Im Juli 2021 fand die 1500. Mittwoch-Demonstration in Korea statt. Solche Demonstrationen fanden nicht nur in Korea, sondern auch vor der Friedensstatue in Berlin statt.  Viele deutsche Frauenorganisationen und Studentinnen und Studenten haben sich dafür zusammengeschlossen.

Es gab sogar einen Workshop mit Jugendlichen zum Thema Trostfrauen im Museum des Korea Verbandes in Berlin.  Die Jugendlichen waren überrascht und empört, als sie hörten, was den Trostfrauen im Krieg passiert ist.

Und die Jugendlichen waren sich einig, dass die Opfer eine Entschuldigung und Entschädigung von der japanischen Regierung brauchen. Sie sind zwar noch Jugendliche, aber sie wissen, was Gerechtigkeit ist und dass Lügen bekämpft werden müssen.

Ich bin froh, dass ich mit Menschen zusammen leben, mit denen ich meine Gedanken teilen kann. Ich selbst habe mir geschworen, solche schlimmen Dinge nie wieder geschehen zu lassen.

Zurzeit leben in Südkorea nur noch 13 Trostfrauen. Auch sie werden bald in den Himmel kommen. Sie werden jedoch den Jugendlichen in Erinnerung bleiben. Denn sie haben durch die Friedensstatue etwas über den Krieg und über den Frieden gelernt.

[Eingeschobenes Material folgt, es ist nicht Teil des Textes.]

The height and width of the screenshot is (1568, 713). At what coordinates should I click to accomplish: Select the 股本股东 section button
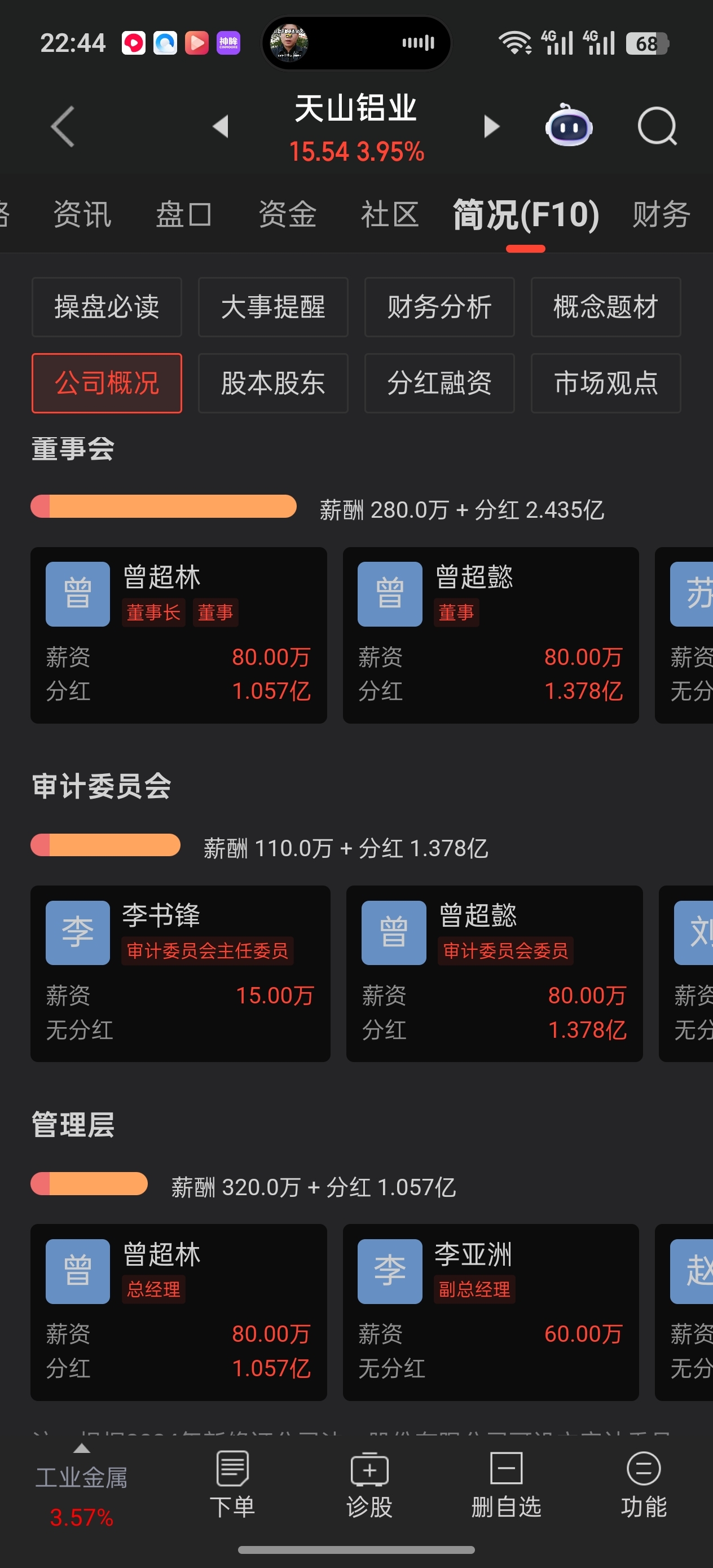(273, 384)
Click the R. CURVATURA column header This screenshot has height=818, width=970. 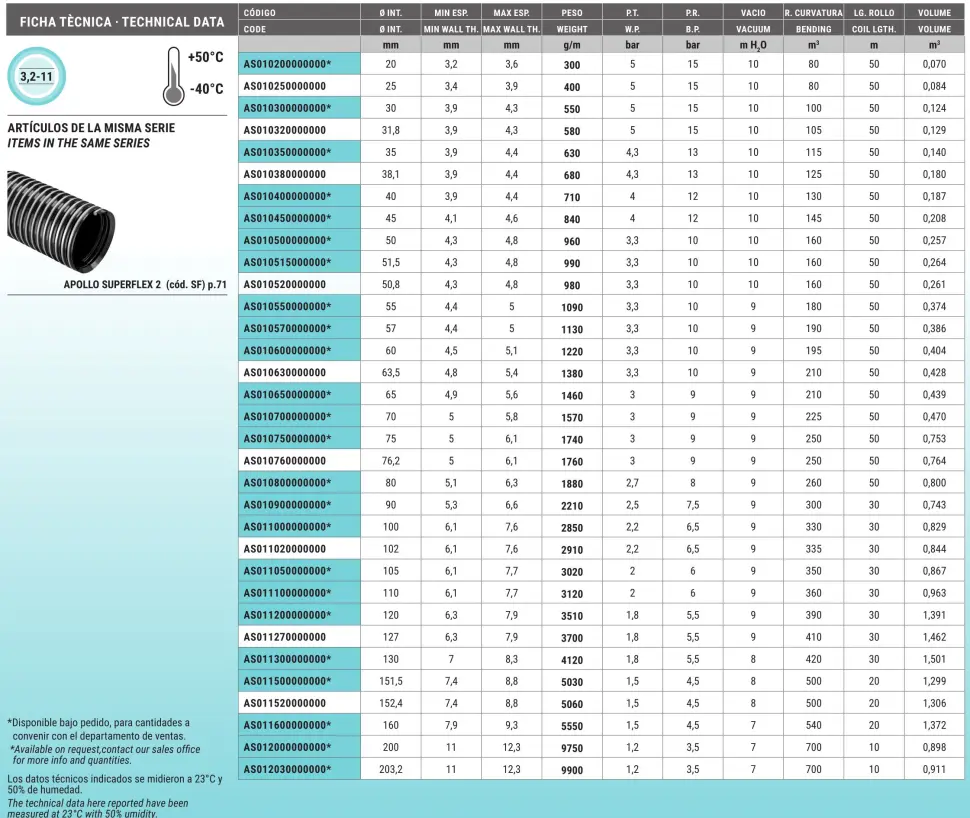pos(813,13)
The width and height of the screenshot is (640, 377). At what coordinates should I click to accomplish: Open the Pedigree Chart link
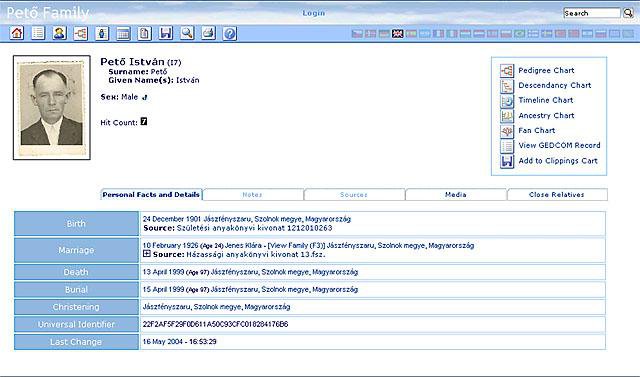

Jedes Mal, wenn ich in Moabit an der goldenen Friedensstatue vorbeikomme, erinnere ich mich wie wichtig es für uns Menschen ist gemeinsam für den Frieden einzutreten.

Frieden ist nichts, was still ist.

Frieden gibt es nur, wenn wir uns aktiv für ihn aussprechen.

Und genau das erzählt mir die goldene Statue in Mädchengestalt.